The Paradox of ‘Cool’

May 2, 2015

T167228~Steve-McQueen-PostersIn the light of Baltimore and America’s racial tensions right now, the source of ‘cool‘ really not so cool — from Philosophy Now: ‘The aesthetics of cool developed mainly as a behavioral attitude practiced by black men in the United States at the time of slavery. Slavery made necessary the cultivation of special defense mechanisms which employed emotional detachment and irony…Provocation had to remain relatively inoffensive, and any level of serious intent had to be disguised or suppressed. So cool represents a paradoxical fusion of submission and subversion. It’s a classic case of resistance to authority through creativity and innovation.’

(Illustration: Steve McQueen, the not-so-original ‘King of Cool,’ found here).

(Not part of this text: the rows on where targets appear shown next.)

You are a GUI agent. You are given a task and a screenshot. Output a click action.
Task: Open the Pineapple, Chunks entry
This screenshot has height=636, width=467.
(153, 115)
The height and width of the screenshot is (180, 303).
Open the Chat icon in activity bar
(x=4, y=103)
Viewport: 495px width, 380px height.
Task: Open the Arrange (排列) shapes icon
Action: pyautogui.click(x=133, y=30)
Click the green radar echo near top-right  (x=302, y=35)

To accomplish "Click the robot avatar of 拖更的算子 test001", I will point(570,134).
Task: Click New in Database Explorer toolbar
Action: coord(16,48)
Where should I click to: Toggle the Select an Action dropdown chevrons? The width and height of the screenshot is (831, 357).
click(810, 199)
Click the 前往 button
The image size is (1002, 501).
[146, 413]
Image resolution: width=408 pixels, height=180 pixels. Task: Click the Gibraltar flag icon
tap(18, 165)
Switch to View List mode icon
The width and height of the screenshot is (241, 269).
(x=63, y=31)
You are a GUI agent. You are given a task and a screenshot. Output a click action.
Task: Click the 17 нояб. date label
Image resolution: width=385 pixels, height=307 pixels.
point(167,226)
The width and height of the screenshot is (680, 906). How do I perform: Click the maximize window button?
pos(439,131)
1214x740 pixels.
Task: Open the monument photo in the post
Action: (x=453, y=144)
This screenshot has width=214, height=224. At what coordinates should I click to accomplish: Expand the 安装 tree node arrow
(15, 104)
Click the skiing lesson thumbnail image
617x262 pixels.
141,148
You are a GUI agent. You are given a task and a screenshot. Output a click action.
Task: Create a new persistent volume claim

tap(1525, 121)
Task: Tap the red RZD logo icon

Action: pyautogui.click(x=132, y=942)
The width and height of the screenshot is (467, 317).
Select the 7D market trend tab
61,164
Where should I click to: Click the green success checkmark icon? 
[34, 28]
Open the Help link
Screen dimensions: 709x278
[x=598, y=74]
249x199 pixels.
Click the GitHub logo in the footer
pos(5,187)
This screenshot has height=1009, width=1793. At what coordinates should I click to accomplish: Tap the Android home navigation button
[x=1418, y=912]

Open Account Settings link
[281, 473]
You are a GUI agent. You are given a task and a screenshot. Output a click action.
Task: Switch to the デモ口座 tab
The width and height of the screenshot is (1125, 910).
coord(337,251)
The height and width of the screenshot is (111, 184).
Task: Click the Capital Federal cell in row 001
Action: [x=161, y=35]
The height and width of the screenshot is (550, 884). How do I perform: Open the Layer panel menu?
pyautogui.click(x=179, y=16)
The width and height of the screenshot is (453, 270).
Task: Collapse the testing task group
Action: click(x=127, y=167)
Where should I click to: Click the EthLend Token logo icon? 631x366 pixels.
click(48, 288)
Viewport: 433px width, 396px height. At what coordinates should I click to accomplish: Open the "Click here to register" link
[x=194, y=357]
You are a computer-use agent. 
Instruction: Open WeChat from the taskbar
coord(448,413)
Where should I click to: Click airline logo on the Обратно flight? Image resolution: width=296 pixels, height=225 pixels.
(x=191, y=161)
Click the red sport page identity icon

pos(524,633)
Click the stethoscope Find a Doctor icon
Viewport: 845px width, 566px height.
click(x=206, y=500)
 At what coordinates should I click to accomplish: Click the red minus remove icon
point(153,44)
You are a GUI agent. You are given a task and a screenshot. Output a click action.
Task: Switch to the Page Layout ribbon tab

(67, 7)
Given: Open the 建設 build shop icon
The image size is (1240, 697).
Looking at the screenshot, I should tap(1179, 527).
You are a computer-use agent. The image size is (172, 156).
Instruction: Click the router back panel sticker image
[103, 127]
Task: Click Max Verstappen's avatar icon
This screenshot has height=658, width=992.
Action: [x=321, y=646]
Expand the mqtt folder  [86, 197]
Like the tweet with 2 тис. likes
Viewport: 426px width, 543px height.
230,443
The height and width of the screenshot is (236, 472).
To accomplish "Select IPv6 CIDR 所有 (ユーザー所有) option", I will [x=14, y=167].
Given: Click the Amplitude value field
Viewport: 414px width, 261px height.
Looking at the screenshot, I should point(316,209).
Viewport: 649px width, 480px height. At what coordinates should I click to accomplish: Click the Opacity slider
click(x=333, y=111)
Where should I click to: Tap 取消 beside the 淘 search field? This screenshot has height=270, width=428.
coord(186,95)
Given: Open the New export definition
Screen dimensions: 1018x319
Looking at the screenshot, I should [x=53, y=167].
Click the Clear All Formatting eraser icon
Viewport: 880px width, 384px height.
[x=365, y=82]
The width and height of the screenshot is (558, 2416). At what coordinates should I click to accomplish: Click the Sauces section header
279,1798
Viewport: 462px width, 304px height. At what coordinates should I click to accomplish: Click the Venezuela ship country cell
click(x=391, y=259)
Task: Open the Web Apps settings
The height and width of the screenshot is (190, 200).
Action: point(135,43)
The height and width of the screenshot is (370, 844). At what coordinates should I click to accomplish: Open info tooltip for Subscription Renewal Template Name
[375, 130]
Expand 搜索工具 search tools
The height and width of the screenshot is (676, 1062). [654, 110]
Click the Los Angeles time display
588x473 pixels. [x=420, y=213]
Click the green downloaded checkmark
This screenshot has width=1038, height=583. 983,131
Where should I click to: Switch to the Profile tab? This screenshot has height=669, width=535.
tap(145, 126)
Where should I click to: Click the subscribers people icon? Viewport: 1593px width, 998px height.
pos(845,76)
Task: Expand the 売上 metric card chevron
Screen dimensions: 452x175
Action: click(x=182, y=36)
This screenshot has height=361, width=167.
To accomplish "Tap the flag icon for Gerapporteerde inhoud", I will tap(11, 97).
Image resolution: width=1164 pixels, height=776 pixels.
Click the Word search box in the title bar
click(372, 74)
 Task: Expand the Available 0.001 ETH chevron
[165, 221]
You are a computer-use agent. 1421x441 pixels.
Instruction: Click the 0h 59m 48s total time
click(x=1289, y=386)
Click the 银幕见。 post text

Odd how shit can develop, but yet ‘cool‘ has always seemed to carry an undercurrent presence of a knowing, a near-vaporous essence of calm — if your life absolutely hangs in the balance, be cool.

Paul Oswell at the Guardian today examined the ‘cool’ phenomenon in an interview with Steve Quartz, director of the Social Cognitive Neuroscience Laboratory at the California Institute of Technology, and co-author of, “Cool: How the Brain’s Hidden Quest for Cool Drives Our Economy and Shapes Our World,” and apparently an all-white ‘cool’ — now a social-cultural mechanism:

Defining cool turns out to be tricky even for someone who has just written an entire book examining the neurological processes behind it.
Quartz’s most succinct definition was that cool is “the sweet spot between being innovative and unconventional, but not weird”.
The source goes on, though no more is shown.